What is expected
From the line containing "Click the azure-region role chip on West US" through the last line of the entries, output the text exactly. Pictures stay out.
[The records]
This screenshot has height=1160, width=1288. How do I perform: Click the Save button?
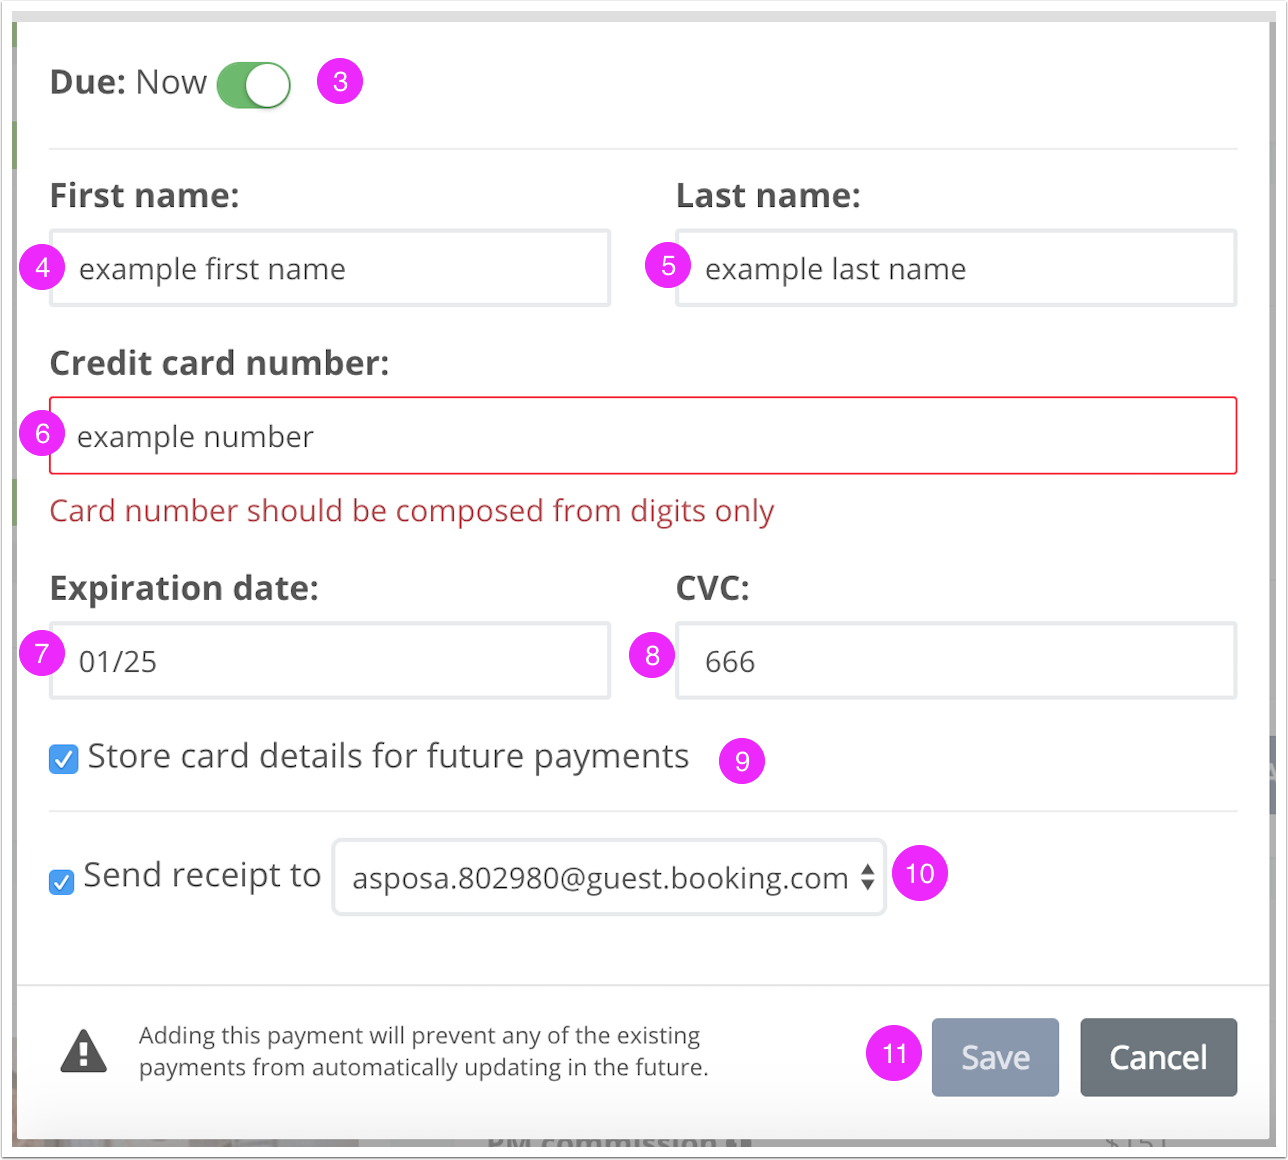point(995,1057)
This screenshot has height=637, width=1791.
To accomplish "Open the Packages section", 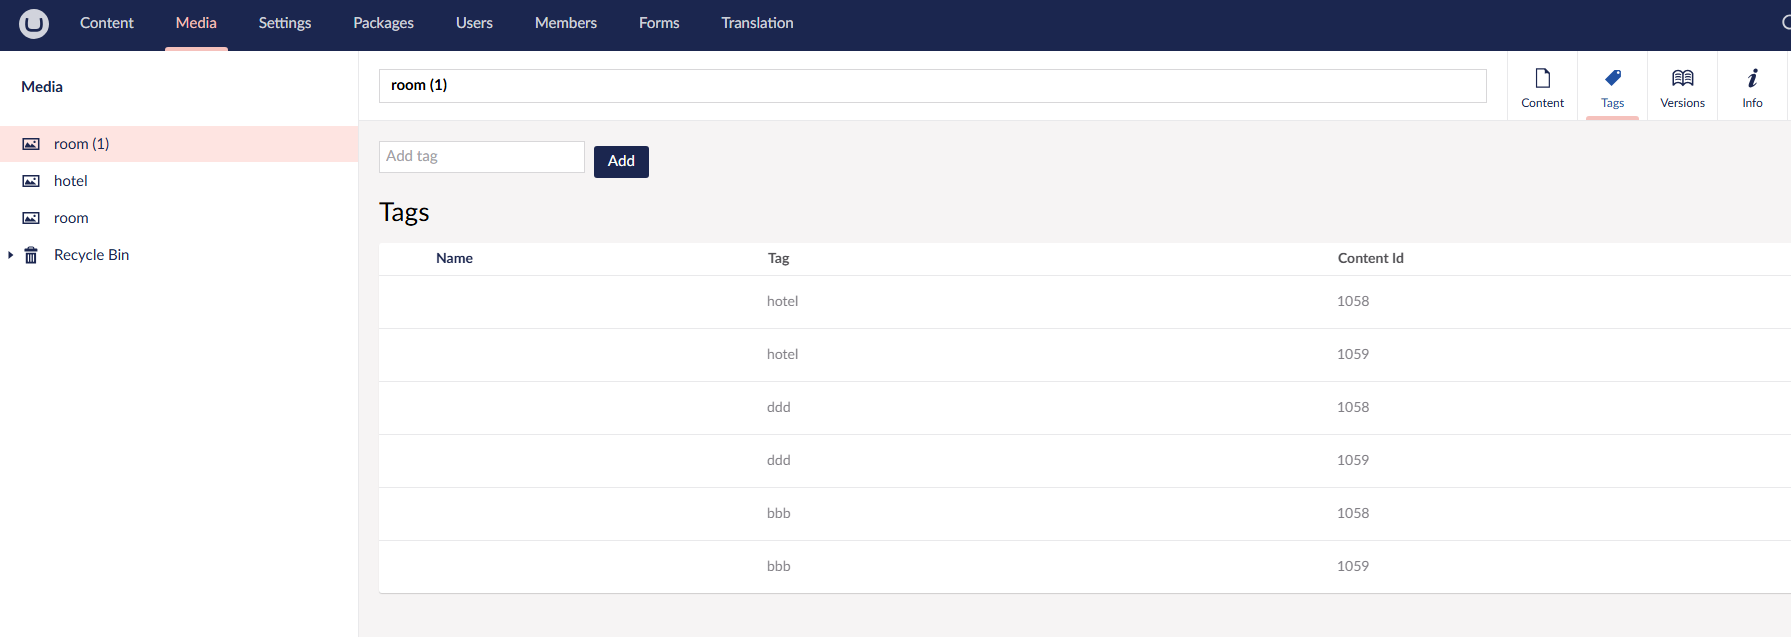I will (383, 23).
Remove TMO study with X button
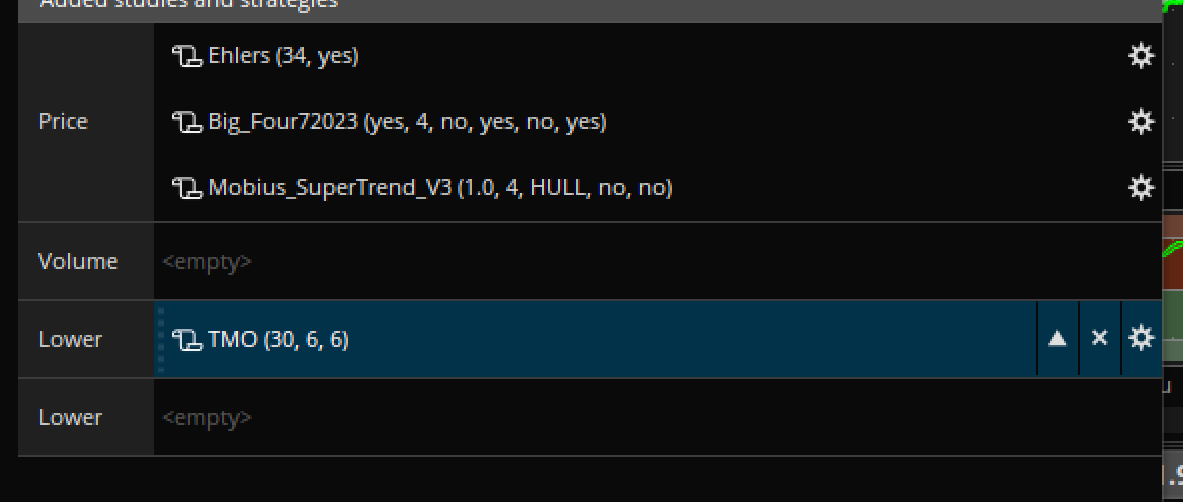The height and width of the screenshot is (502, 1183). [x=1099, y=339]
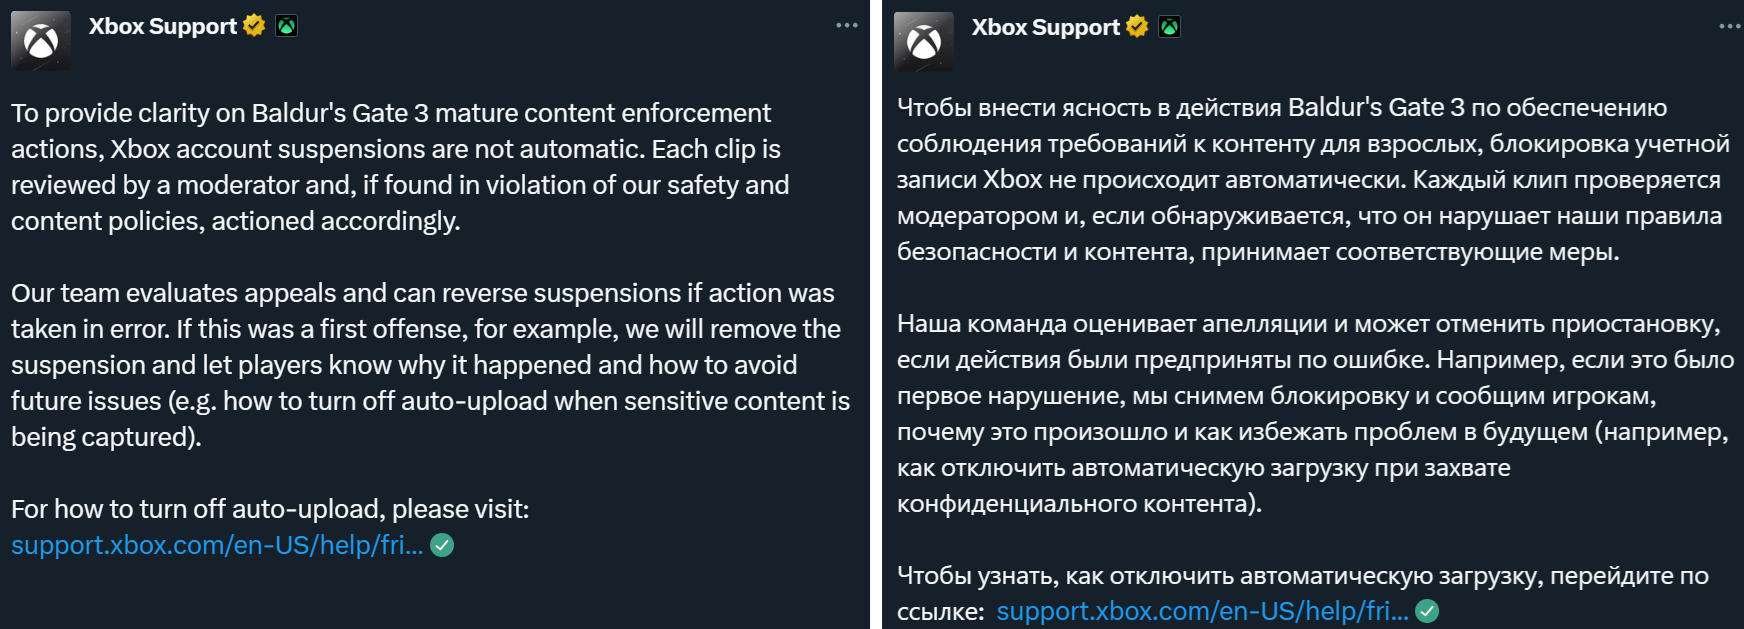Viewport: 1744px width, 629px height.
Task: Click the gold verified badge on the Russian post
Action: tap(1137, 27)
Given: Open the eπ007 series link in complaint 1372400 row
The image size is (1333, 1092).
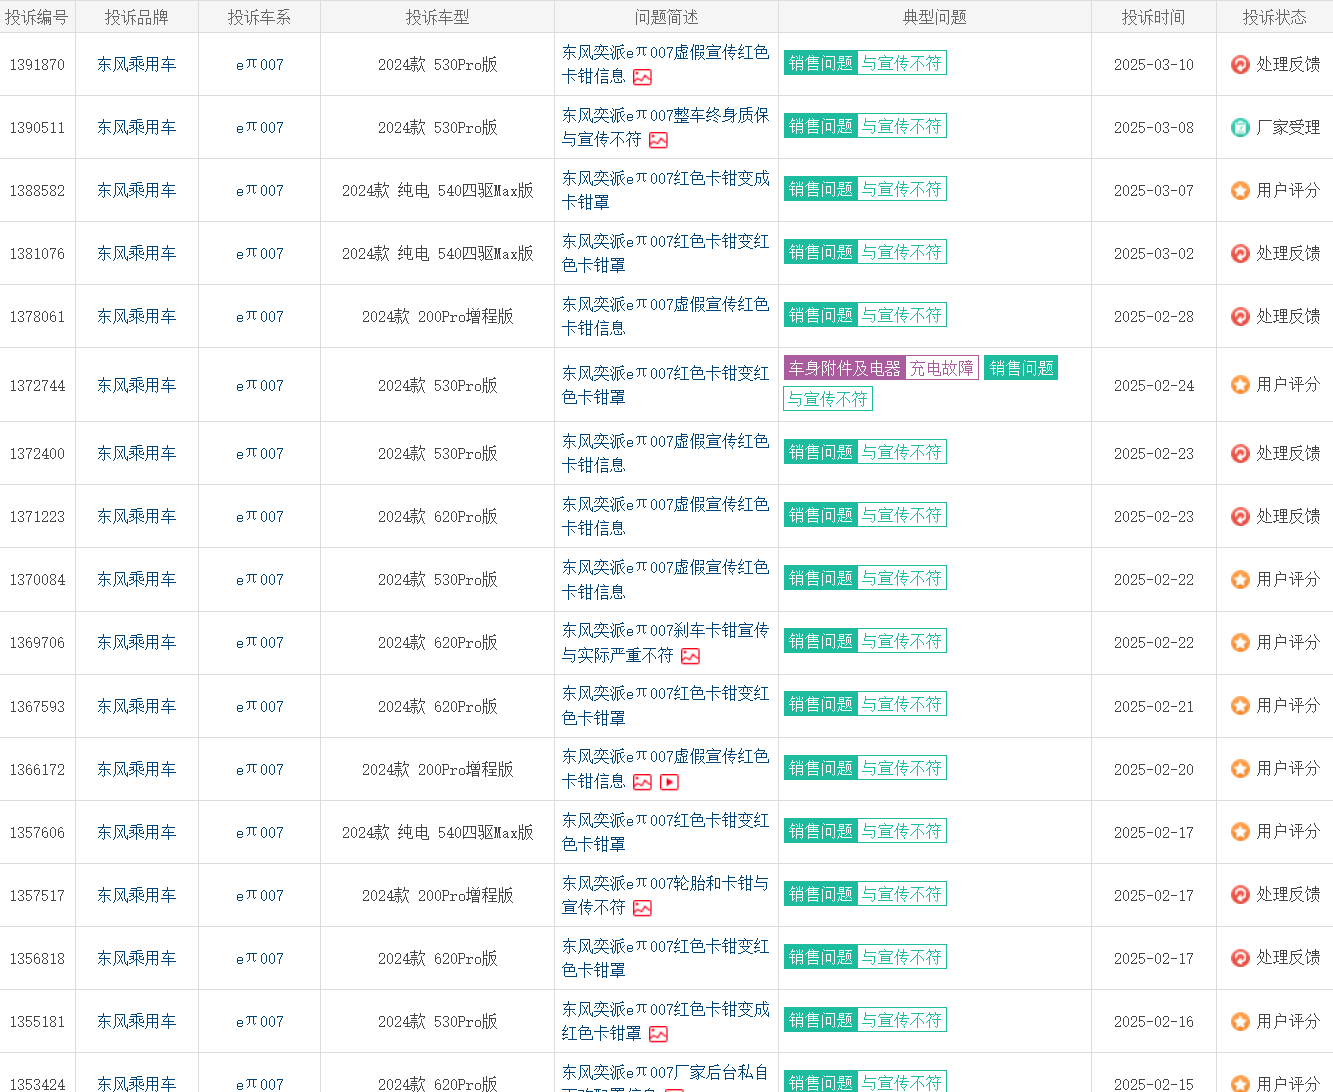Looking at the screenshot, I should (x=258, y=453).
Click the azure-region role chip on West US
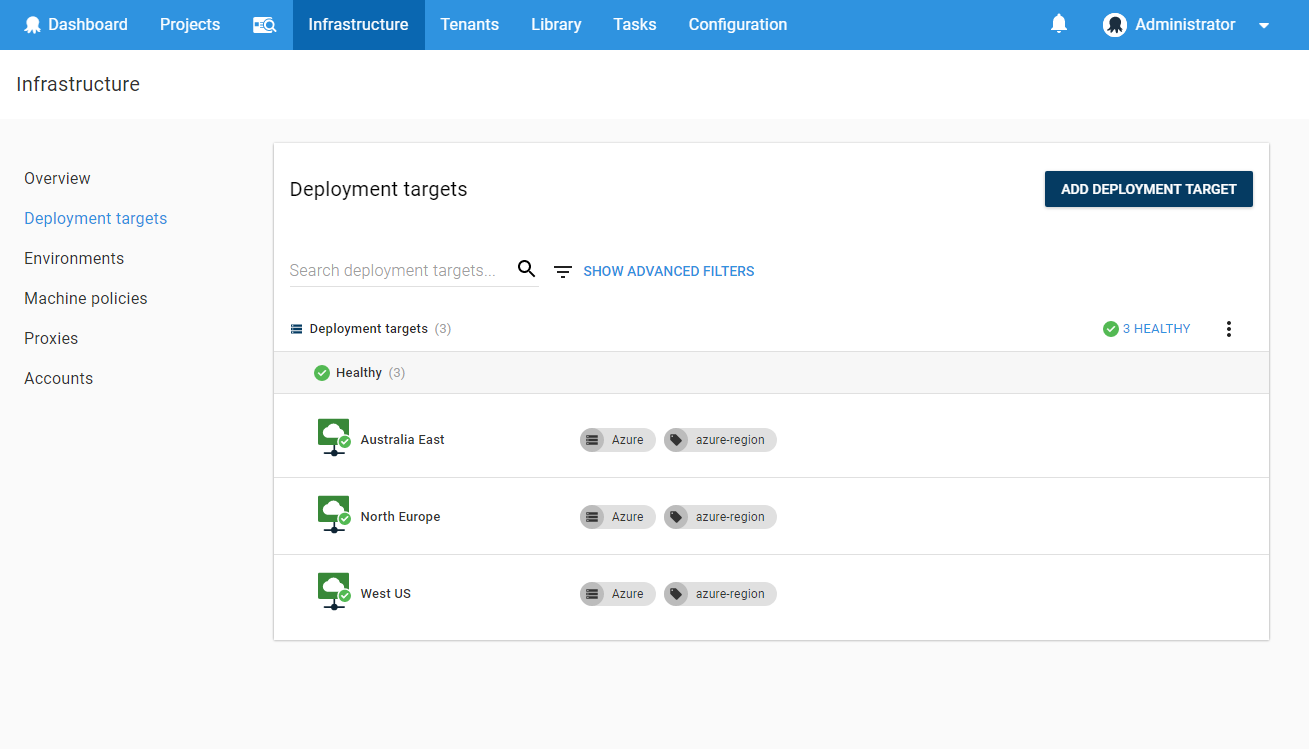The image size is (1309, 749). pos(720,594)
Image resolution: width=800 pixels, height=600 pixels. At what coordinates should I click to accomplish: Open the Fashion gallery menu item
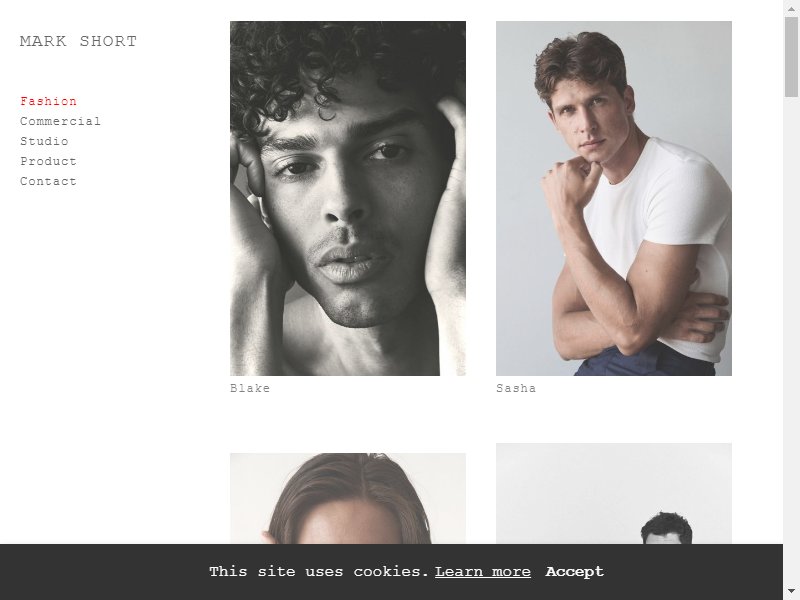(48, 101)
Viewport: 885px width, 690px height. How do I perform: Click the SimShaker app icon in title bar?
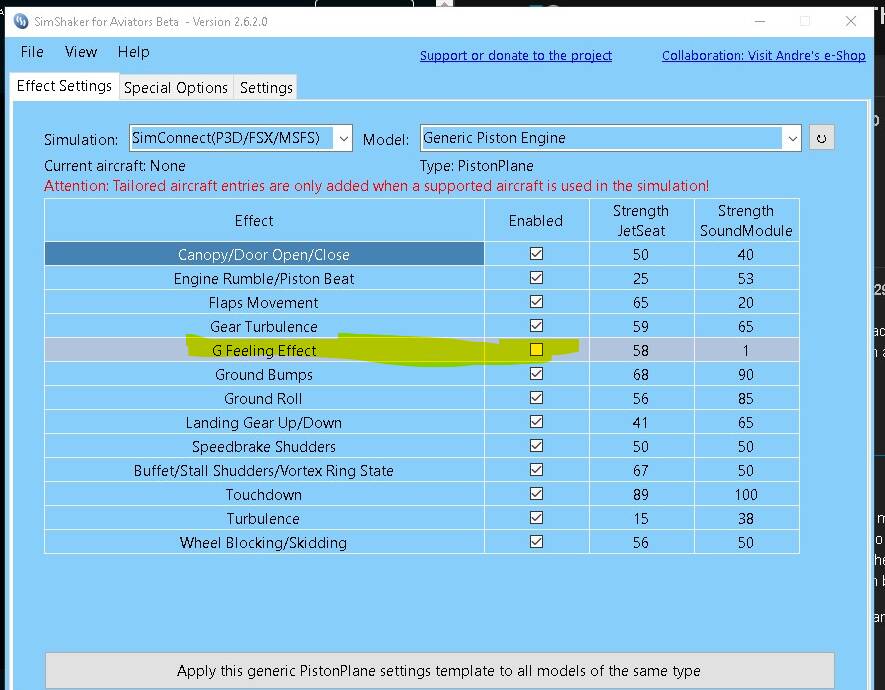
[/The records]
Output of the task
Click the azure-region role chip on West US
The image size is (1309, 749). pos(720,594)
Image resolution: width=800 pixels, height=600 pixels. At what coordinates should I click to accomplish: Open the Fashion gallery menu item
(48, 101)
Viewport: 885px width, 690px height. How do I perform: Click the SimShaker app icon in title bar?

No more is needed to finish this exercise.